POJ 3067 Japan(树状数组求逆序对个数)

POJ 3067 Japan

Japan plans to welcome the ACM ICPC World Finals and a lot of roads must be built for the venue. Japan is tall island with N cities on the East coast and M cities on the West coast (M <= 1000, N <= 1000). K superhighways will
be build. Cities on each coast are numbered 1, 2, ... from North to South. Each superhighway is straight line and connects city on the East coast with city of the West coast. The funding for the construction is guaranteed by ACM. A major portion of the sum
is determined by the number of crossings between superhighways. At most two superhighways cross at one location. Write a program that calculates the number of the crossings between superhighways.

Input
The input file starts with T - the number of test cases. Each test case starts with three numbers – N, M, K. Each of the next K lines contains two numbers – the numbers of cities connected by the superhighway. The first one is the
number of the city on the East coast and second one is the number of the city of the West coast.

Output
For each test case write one line on the standard output:

Test case (case number): (number of crossings)
Sample Input
1

3 4 4

1 4

2 3

3 2

3 1
Sample Output
Test case 1: 5

题意：日本岛东海岸与西海岸分别有N和M个城市，现在修高速公路连接东西海岸的城市，求公路交点个数。

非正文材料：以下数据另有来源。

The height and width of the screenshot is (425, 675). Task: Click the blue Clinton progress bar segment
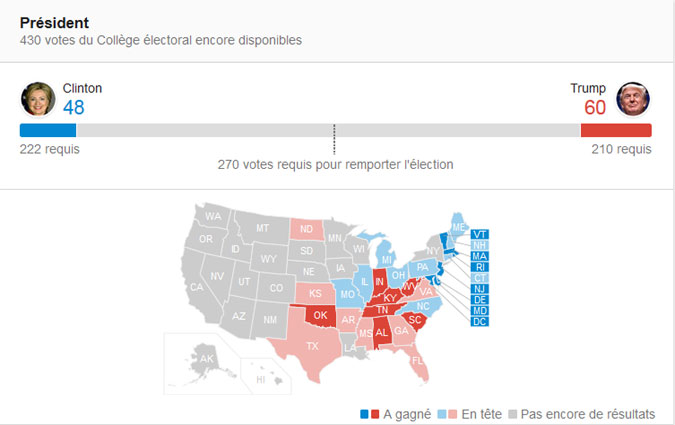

做法：记每条公路为(x,y), 即东岸的第x个城市与西岸的第y个城市修一条路。当两条路有交点时，满足(x1-x2)*(y1-y2)<0。所以，将每条路按x从小到达排序，若x相同，按y从小到大排序。 然后按排序后的公路用树状数组在线更新，求y的逆序数之和即为交点个数。

#include<cstdio>
#include<cstring>
#include<algorithm>
using namespace std;
int M,N,K;
long long C[1005];
typedef struct{
int l,r;
}node;
node road[1005*1005];
bool cmp(node a,node b){
if(a.l==b.l)
return a.r<b.r;
else
return a.l<b.l;
}
int lowbit(int x){
return x&(-x);
}
void modify(int s,int num){
int i;
for(i=s;i<=M;i+=lowbit(i))
C[i]+=num;
}
long long getsum(int e){
int i;
long long sum=0;
for(i=e;i>0;i-=lowbit(i))
sum+=C[i];
return sum;
}
int main(){
int T;
int i,j,k;
long long ans;
scanf("%d",&T);
for(k=1;k<=T;k++){
scanf("%d %d %d",&N,&M,&K);
for(i=1;i<=K;i++){
scanf("%d %d",&road[i].l,&road[i].r);
}
ans=0;
sort(road+1,road+1+K,cmp);
memset(C,0,sizeof(C));
for(i=1;i<=K;i++){
modify(road[i].r,1);
ans+=(getsum(M)-getsum(road[i].r));
}
printf("Test case %d: %lld\n",k,ans);
}
return 0;
}